Two reasons are assigned in the majority opinion as to why the tax does not come within the permissive act of Congress. The first relates to the manner of levy, in which it is pointed out that the gross production tax is based on the gross value of oil produced, while the tax involved herein is fixed at a flat rate per barrel of oil. I fail to perceive any manner in which this distinction relates to the practical operation and effect of the tax imposed. The distinction is purely technical and is not justified by the manifest object and purpose of Congress in the enactment of the permissive statute.

It is also pointed out in the majority opinion that the manner of distribution of the gross production tax differs from the manner of distribution of the tax involved herein. An examination of the permissive act of Congress discloses that the act does not directly or impliedly provide for the manner in which the tax levied by virtue thereof is to be distributed. On the other hand, the act specifically provides that the tax is to be distributed "as provided by the laws of Oklahoma." It must have been contemplated that there was a possibility that the law providing for the distribution of the gross production tax might be changed or amended, and no one would contend that such a change or amendment would invalidate the permissive act of Congress and result in a withdrawal of said permission to levy and collect such tax. In my judgment, it is not within the province of Congress to provide for the manner of distribution of a general tax levy, as this is one of the powers vested in a sovereign state.

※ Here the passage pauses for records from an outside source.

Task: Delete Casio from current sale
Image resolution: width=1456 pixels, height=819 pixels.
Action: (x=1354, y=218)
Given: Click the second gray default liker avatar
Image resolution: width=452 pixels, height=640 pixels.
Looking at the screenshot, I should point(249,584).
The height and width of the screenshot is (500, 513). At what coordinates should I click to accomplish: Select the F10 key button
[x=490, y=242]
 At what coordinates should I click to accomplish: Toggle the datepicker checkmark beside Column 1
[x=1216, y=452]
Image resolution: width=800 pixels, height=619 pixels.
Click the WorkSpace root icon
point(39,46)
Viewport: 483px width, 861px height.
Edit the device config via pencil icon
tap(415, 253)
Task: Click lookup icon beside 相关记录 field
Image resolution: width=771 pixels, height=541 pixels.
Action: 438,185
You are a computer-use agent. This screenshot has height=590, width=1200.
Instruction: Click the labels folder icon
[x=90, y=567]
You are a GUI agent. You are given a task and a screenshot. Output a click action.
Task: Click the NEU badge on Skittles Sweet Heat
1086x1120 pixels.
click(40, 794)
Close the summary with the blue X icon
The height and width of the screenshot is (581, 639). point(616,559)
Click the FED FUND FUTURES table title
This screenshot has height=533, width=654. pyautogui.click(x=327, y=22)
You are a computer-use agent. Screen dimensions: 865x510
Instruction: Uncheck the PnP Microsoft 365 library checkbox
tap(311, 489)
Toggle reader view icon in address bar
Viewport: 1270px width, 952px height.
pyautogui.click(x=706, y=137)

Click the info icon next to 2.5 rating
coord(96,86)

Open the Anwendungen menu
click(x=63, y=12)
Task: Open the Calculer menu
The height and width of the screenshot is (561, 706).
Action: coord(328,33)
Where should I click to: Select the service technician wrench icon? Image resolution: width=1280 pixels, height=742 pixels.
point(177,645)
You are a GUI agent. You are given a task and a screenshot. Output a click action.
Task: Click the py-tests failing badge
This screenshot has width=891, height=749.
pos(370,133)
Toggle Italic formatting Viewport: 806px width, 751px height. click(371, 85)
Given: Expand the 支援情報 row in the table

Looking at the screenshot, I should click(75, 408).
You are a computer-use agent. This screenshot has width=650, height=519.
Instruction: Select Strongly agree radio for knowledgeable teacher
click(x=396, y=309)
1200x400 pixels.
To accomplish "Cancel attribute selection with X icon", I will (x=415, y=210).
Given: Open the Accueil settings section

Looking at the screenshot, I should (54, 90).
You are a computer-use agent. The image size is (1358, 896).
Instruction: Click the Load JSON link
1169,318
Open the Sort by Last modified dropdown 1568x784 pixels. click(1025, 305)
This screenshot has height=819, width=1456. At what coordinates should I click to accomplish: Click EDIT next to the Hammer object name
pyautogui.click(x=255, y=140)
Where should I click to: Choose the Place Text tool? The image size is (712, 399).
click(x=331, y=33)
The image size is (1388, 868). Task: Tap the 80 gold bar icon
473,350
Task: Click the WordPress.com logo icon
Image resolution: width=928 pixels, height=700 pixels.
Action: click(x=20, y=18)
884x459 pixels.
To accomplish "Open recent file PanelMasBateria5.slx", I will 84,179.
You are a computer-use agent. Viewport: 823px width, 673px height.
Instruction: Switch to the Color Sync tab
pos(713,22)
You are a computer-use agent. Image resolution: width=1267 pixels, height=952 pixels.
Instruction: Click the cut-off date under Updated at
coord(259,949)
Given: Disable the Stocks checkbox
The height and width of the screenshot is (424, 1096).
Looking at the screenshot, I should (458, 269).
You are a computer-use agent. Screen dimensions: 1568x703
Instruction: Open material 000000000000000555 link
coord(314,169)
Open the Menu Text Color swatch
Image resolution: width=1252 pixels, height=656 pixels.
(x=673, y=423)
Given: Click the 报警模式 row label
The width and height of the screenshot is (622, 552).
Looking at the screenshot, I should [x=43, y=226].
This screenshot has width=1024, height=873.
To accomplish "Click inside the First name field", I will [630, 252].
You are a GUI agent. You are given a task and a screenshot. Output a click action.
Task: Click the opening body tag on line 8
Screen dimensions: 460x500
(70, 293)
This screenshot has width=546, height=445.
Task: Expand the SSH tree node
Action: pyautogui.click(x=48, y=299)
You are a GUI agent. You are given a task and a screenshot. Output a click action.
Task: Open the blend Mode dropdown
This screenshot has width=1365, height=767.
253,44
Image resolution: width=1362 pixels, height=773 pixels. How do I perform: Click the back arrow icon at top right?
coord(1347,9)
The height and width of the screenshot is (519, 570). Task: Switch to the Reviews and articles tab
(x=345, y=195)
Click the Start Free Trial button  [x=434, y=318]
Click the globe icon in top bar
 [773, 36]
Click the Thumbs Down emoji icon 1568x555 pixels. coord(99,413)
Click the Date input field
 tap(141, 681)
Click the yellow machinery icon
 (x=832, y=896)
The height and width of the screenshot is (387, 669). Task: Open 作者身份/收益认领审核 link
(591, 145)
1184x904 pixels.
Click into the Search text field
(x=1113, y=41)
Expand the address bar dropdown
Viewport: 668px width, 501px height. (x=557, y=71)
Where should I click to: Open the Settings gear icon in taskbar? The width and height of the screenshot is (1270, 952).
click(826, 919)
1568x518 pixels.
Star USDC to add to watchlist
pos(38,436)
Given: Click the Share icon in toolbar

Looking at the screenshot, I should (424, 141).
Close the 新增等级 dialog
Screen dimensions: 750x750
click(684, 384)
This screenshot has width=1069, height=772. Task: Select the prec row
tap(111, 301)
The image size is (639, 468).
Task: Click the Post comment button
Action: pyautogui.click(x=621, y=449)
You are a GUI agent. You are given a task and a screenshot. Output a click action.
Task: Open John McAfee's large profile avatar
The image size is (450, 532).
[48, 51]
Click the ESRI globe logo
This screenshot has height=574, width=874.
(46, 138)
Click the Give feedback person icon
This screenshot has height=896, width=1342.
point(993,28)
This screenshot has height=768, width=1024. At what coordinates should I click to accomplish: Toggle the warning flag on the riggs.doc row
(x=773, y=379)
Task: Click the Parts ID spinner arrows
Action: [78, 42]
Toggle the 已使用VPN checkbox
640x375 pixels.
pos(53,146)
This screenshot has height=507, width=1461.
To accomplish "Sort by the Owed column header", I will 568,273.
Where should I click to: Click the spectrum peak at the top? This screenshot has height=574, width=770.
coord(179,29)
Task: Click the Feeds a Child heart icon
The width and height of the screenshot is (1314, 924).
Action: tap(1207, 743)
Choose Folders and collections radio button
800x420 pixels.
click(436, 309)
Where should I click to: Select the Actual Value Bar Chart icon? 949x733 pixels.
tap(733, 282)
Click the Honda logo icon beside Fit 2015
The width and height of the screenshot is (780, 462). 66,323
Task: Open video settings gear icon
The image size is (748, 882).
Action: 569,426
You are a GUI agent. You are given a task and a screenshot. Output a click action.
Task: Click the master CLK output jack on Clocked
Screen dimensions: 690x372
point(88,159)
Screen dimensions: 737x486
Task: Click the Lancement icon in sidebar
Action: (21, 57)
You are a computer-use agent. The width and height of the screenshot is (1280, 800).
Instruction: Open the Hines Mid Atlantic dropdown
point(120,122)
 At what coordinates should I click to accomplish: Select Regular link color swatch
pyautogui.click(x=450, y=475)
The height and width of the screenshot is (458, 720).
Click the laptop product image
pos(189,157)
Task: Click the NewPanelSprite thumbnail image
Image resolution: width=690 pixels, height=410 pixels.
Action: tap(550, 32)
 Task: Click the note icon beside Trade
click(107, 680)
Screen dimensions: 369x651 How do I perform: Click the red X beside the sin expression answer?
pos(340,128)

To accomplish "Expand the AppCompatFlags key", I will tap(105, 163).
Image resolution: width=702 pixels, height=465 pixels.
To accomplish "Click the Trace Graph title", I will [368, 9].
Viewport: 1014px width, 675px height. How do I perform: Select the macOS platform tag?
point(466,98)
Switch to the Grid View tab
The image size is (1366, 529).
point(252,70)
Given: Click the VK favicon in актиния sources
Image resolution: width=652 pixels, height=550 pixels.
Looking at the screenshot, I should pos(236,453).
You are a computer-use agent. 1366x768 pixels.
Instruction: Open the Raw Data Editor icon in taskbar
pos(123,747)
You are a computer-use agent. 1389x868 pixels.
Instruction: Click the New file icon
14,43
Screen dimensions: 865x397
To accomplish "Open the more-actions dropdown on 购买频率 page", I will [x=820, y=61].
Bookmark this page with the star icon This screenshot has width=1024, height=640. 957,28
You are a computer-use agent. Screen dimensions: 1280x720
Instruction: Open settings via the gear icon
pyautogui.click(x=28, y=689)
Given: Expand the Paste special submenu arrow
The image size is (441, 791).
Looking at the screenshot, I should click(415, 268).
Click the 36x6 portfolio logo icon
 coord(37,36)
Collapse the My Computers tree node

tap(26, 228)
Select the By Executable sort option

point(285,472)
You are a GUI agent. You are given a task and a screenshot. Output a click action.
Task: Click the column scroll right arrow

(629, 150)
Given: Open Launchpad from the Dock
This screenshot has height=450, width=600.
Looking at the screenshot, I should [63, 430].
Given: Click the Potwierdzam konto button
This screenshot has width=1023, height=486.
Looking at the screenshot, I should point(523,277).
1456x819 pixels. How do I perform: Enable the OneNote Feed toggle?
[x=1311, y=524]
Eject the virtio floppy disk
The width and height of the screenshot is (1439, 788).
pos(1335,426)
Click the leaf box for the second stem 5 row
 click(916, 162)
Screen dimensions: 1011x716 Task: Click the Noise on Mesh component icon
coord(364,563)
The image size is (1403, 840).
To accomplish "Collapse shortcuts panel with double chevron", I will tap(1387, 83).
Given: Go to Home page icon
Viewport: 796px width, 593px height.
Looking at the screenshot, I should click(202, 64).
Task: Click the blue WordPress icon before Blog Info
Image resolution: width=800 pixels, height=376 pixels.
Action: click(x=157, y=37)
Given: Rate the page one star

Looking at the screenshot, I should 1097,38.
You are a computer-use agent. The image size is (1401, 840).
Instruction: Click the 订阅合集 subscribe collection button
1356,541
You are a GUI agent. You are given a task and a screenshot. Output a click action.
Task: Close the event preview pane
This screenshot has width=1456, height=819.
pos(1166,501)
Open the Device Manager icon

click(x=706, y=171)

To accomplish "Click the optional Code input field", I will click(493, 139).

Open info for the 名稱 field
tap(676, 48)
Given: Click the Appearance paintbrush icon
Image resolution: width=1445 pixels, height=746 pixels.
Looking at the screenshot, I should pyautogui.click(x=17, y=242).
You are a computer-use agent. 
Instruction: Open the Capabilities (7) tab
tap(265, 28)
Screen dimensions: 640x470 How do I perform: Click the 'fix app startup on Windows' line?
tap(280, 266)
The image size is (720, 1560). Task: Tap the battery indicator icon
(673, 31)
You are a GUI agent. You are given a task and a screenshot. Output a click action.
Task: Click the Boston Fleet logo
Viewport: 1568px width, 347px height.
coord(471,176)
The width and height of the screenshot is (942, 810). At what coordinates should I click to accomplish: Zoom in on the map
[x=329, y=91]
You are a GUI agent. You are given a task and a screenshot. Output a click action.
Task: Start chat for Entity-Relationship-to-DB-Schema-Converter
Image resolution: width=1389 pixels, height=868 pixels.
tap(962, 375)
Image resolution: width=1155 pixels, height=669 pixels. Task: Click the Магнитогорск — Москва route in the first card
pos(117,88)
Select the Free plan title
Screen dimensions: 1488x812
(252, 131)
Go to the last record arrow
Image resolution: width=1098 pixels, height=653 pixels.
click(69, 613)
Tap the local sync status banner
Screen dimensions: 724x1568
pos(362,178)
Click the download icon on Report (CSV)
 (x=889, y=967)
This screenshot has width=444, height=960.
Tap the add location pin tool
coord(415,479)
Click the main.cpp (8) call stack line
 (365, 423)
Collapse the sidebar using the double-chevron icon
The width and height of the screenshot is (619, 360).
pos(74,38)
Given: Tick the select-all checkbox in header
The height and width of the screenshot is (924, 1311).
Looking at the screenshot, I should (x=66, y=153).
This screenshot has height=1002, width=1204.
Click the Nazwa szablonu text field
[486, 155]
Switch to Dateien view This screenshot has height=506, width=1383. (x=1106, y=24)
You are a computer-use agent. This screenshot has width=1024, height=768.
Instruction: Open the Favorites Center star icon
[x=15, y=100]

No complaint is made as to the justice of the tax. The benefits flowing from the enforcement of the proration laws apply to all oil operators alike. I do not believe that it was the intention of Congress that operators on Indian lands should profit at the expense of other operators. This identical question was presented to the Federal Court of the Northern District of Oklahoma in the case of Gypsy Oil Co. v. Oklahoma Tax Commission, 6 F. Supp. 6. The cause was heard by three judges. Although the case was decided on a jurisdictional issue, the judges announced their respective opinions relating to the validity of the tax. Judges McDermott and Kennedy were of the opinion that the tax levied by chapter 132, Session Laws 1933, was within the permissive act of Congress, and Judge Kennamer entertained the opposite view. In my judgment the majority opinion was correct.

But I want to register a most vigorous *Page 150 dissent to some of the reasoning in the majority opinion. It is not for this, or any other court, to speculate upon the motives that actuated Congress to grant the right of taxation on this governmental agency; it is for this court to construe the language of the act conferring such right. I especially dissent to the expressed theory of the majority opinion set forth therein: "But we should be slow to presume upon consent given, and careful to remain within the limits of the acquiescence or consent heretofore given, and we should not create or presume the right to levy and collect one tax because the national government has consented to the levy and collection of another and a different tax." This is in conflict with the universal rule that the power of taxation is always construed liberally in favor of the sovereign and a claim of exemption from taxation is construed strictly as against one claiming lack of power to levy. I am unable to perceive a distinction in basic effect from a tax that exacts a per centum of the gross value of a barrel of oil and a fixed tax of a fraction of a cent per barrel.

I therefore respectfully dissent. I am authorized to say that BUSBY, J., concurs in this dissenting view.